● **Data shown**

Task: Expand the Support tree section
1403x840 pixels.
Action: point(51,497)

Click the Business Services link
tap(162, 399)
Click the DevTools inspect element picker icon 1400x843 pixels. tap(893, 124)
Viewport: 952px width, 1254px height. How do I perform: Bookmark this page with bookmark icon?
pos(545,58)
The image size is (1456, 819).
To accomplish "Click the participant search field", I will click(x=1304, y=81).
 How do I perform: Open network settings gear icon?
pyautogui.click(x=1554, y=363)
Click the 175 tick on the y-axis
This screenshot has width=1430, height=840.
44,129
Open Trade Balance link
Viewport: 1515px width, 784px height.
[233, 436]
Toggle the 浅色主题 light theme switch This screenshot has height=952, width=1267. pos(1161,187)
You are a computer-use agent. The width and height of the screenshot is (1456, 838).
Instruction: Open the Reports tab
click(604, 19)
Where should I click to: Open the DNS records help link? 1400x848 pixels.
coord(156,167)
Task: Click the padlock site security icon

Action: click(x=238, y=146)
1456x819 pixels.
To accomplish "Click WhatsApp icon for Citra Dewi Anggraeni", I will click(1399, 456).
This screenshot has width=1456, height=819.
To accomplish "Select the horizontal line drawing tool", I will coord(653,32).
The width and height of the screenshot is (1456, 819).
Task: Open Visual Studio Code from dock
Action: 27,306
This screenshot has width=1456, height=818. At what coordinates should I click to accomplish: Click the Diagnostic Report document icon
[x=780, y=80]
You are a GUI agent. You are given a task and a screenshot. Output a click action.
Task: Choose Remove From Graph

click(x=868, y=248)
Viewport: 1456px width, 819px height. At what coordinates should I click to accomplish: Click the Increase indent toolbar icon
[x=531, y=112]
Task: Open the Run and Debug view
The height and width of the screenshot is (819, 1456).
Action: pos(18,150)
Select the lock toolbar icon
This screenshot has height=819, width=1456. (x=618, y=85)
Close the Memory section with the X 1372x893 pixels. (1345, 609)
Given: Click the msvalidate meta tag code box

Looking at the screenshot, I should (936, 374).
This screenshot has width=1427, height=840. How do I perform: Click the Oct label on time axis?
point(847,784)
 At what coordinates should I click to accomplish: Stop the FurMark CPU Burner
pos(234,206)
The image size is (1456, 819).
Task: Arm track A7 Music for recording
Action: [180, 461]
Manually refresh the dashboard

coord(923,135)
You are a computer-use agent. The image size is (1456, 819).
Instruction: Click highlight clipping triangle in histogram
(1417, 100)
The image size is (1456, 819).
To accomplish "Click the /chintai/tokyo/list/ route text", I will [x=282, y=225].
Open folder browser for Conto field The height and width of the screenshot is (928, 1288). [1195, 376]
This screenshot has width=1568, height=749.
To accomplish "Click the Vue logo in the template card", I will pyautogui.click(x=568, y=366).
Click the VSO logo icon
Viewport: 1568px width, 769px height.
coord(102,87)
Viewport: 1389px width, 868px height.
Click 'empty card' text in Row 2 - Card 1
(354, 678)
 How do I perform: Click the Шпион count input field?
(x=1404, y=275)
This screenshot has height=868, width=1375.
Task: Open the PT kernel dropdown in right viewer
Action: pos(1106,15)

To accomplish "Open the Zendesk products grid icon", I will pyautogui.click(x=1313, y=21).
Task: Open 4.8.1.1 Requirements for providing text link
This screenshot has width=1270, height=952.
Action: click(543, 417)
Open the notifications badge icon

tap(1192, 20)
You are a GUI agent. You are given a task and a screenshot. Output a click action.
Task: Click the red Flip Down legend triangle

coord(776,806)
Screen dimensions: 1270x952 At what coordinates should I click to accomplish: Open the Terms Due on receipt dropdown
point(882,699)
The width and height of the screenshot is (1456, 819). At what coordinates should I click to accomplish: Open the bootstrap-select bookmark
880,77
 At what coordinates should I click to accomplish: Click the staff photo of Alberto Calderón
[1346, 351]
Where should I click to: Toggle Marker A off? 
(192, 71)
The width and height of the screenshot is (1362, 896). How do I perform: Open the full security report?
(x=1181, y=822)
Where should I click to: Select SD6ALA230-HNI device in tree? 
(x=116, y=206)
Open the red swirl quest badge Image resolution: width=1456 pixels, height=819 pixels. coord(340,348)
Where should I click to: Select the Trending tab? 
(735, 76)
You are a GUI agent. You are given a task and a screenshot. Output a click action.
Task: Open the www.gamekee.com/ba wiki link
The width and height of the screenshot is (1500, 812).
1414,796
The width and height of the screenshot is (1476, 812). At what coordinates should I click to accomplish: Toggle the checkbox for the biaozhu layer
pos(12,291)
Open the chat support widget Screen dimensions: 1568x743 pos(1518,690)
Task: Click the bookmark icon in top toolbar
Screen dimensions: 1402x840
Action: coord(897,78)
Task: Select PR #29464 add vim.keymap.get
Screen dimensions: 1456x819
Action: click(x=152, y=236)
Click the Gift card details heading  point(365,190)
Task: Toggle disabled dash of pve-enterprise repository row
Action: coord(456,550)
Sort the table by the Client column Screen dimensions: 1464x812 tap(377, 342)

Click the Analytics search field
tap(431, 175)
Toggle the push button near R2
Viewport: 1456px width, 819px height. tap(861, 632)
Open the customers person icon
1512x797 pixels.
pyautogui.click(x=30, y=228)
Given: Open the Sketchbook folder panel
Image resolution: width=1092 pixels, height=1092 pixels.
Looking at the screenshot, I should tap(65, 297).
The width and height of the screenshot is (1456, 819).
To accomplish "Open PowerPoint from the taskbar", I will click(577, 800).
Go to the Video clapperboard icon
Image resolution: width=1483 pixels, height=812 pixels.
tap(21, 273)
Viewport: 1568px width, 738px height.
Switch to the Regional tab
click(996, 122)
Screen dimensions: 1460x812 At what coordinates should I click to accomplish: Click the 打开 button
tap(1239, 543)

● **Directions**
An exact copy of all the entries is what's needed; write it out.

● **Reply to the exercise**
Task: Expand the Support tree section
1403x840 pixels.
Action: point(51,497)

Click the Business Services link
tap(162, 399)
Click the DevTools inspect element picker icon 1400x843 pixels. tap(893, 124)
Viewport: 952px width, 1254px height. How do I perform: Bookmark this page with bookmark icon?
pos(545,58)
The image size is (1456, 819).
To accomplish "Click the participant search field", I will click(x=1304, y=81).
 How do I perform: Open network settings gear icon?
pyautogui.click(x=1554, y=363)
Click the 175 tick on the y-axis
This screenshot has width=1430, height=840.
44,129
Open Trade Balance link
Viewport: 1515px width, 784px height.
[233, 436]
Toggle the 浅色主题 light theme switch This screenshot has height=952, width=1267. pos(1161,187)
You are a computer-use agent. The width and height of the screenshot is (1456, 838).
Instruction: Open the Reports tab
click(604, 19)
Where should I click to: Open the DNS records help link? 1400x848 pixels.
coord(156,167)
Task: Click the padlock site security icon

Action: click(x=238, y=146)
1456x819 pixels.
To accomplish "Click WhatsApp icon for Citra Dewi Anggraeni", I will click(1399, 456).
This screenshot has width=1456, height=819.
To accomplish "Select the horizontal line drawing tool", I will coord(653,32).
The width and height of the screenshot is (1456, 819).
Task: Open Visual Studio Code from dock
Action: 27,306
This screenshot has width=1456, height=818. At what coordinates should I click to accomplish: Click the Diagnostic Report document icon
[x=780, y=80]
You are a GUI agent. You are given a task and a screenshot. Output a click action.
Task: Choose Remove From Graph

click(x=868, y=248)
Viewport: 1456px width, 819px height. At what coordinates should I click to accomplish: Click the Increase indent toolbar icon
[x=531, y=112]
Task: Open the Run and Debug view
The height and width of the screenshot is (819, 1456).
Action: pos(18,150)
Select the lock toolbar icon
This screenshot has height=819, width=1456. (x=618, y=85)
Close the Memory section with the X 1372x893 pixels. (1345, 609)
Given: Click the msvalidate meta tag code box

Looking at the screenshot, I should (936, 374).
This screenshot has width=1427, height=840. How do I perform: Click the Oct label on time axis?
point(847,784)
 At what coordinates should I click to accomplish: Stop the FurMark CPU Burner
pos(234,206)
The image size is (1456, 819).
Task: Arm track A7 Music for recording
Action: [180, 461]
Manually refresh the dashboard

coord(923,135)
You are a computer-use agent. The image size is (1456, 819).
Instruction: Click highlight clipping triangle in histogram
(1417, 100)
The image size is (1456, 819).
To accomplish "Click the /chintai/tokyo/list/ route text", I will [x=282, y=225].
Open folder browser for Conto field The height and width of the screenshot is (928, 1288). [1195, 376]
This screenshot has width=1568, height=749.
To accomplish "Click the Vue logo in the template card", I will pyautogui.click(x=568, y=366).
Click the VSO logo icon
Viewport: 1568px width, 769px height.
coord(102,87)
Viewport: 1389px width, 868px height.
Click 'empty card' text in Row 2 - Card 1
(354, 678)
 How do I perform: Click the Шпион count input field?
(x=1404, y=275)
This screenshot has height=868, width=1375.
Task: Open the PT kernel dropdown in right viewer
Action: pos(1106,15)

To accomplish "Open the Zendesk products grid icon", I will pyautogui.click(x=1313, y=21).
Task: Open 4.8.1.1 Requirements for providing text link
This screenshot has width=1270, height=952.
Action: click(543, 417)
Open the notifications badge icon

tap(1192, 20)
You are a GUI agent. You are given a task and a screenshot. Output a click action.
Task: Click the red Flip Down legend triangle

coord(776,806)
Screen dimensions: 1270x952 At what coordinates should I click to accomplish: Open the Terms Due on receipt dropdown
point(882,699)
The width and height of the screenshot is (1456, 819). At what coordinates should I click to accomplish: Open the bootstrap-select bookmark
880,77
 At what coordinates should I click to accomplish: Click the staff photo of Alberto Calderón
[1346, 351]
Where should I click to: Toggle Marker A off? 
(192, 71)
The width and height of the screenshot is (1362, 896). How do I perform: Open the full security report?
(x=1181, y=822)
Where should I click to: Select SD6ALA230-HNI device in tree? 
(x=116, y=206)
Open the red swirl quest badge Image resolution: width=1456 pixels, height=819 pixels. coord(340,348)
Where should I click to: Select the Trending tab? 
(735, 76)
You are a GUI agent. You are given a task and a screenshot. Output a click action.
Task: Open the www.gamekee.com/ba wiki link
The width and height of the screenshot is (1500, 812).
1414,796
The width and height of the screenshot is (1476, 812). At what coordinates should I click to accomplish: Toggle the checkbox for the biaozhu layer
pos(12,291)
Open the chat support widget Screen dimensions: 1568x743 pos(1518,690)
Task: Click the bookmark icon in top toolbar
Screen dimensions: 1402x840
Action: coord(897,78)
Task: Select PR #29464 add vim.keymap.get
Screen dimensions: 1456x819
Action: click(x=152, y=236)
Click the Gift card details heading  point(365,190)
Task: Toggle disabled dash of pve-enterprise repository row
Action: coord(456,550)
Sort the table by the Client column Screen dimensions: 1464x812 tap(377, 342)

Click the Analytics search field
tap(431, 175)
Toggle the push button near R2
Viewport: 1456px width, 819px height. tap(861, 632)
Open the customers person icon
1512x797 pixels.
pyautogui.click(x=30, y=228)
Given: Open the Sketchbook folder panel
Image resolution: width=1092 pixels, height=1092 pixels.
Looking at the screenshot, I should tap(65, 297).
The width and height of the screenshot is (1456, 819).
To accomplish "Open PowerPoint from the taskbar", I will click(577, 800).
Go to the Video clapperboard icon
Image resolution: width=1483 pixels, height=812 pixels.
tap(21, 273)
Viewport: 1568px width, 738px height.
Switch to the Regional tab
click(996, 122)
Screen dimensions: 1460x812 At what coordinates should I click to accomplish: Click the 打开 button
tap(1239, 543)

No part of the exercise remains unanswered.